I love that for €54 and an hour and a half (round-trip, both numbers), you can take a boat from Finaland across the Baltic Sea and be in Estonia. The abandoned immigration and customs counters look a little forlorn to me, but have got to look completely eerie to anyone who made the trip before 2008, when Estonia entered the Schengen area.
The ferry terminal on the Estonian side is a ghastly pile of Soviet concrete too horrible for me even to photograph. To give you an example, this is directly across from the terminal, and is one of the first things you see entering Tallinn:
Fortunately, it gets better. The Soviets seem to have left Old Tallinn alone, so there is still a good-sized hunk of the city that looks like this:
Then there's this, a door you never, never wanted to enter if you were Estonian during the Cold War:
That building, at #1 Pagari, was at one point the KGB's headquarters. It seems to have been repurposed, which I deduce from my ability to photograph it repeatedly and not disappear.

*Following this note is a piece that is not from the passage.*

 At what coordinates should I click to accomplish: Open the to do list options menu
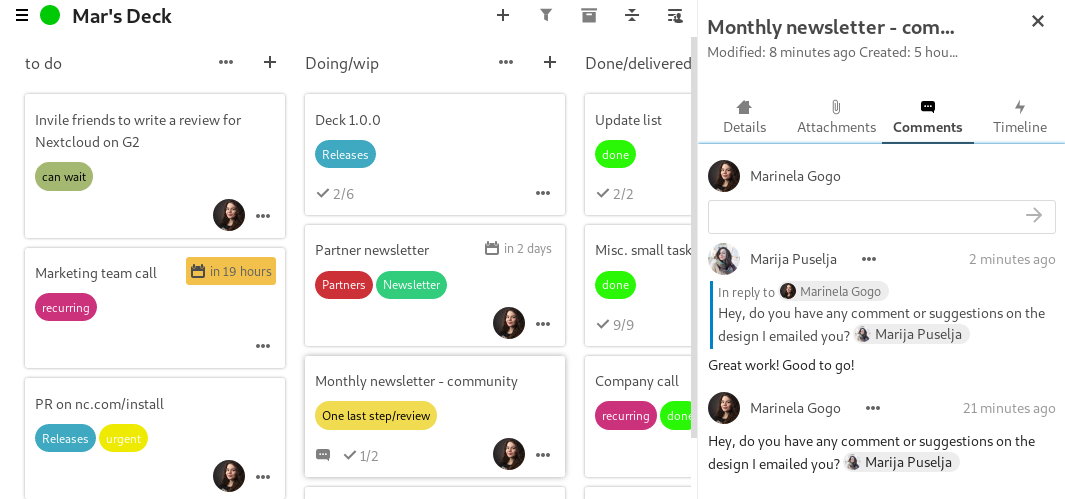[x=226, y=62]
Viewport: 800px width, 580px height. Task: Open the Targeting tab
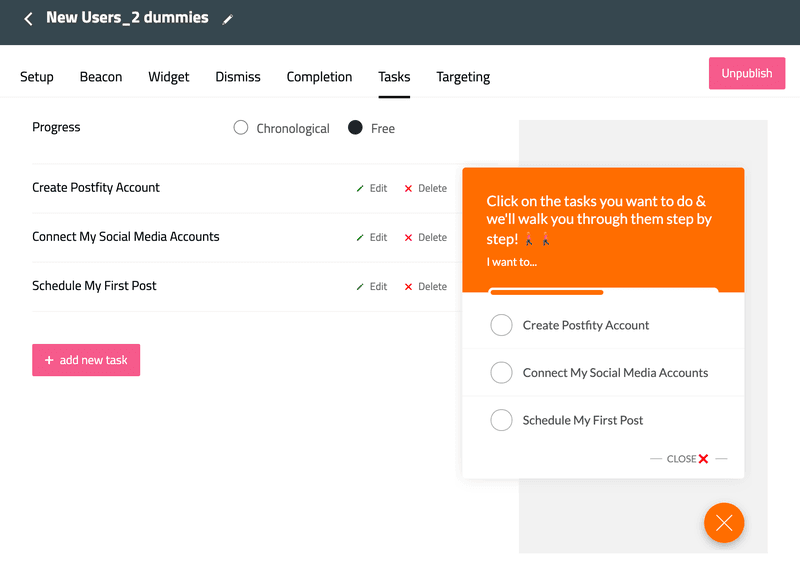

Beautiful day, though. The temperature hovered around 22°C, the sun came and went, and the sea breeze off the Baltic felt great. I'm glad the weather held.
One more thing. As the return ferry approached Helsinki, I thought about the original settlers of the two cities, living a thousand years ago, rowing their longboats across. The catamaran I took cruised at 64 km/h, about ten times faster than the fastest longboat ever could have made the journey. We had about 15 minutes from the time I first sighted Finland until we were close enough to the archipelago to have waded ashore. It would have taken the Vikings three hours to cover the same distance. It's a mundane thought in the 21st century, but just the same, I thought it.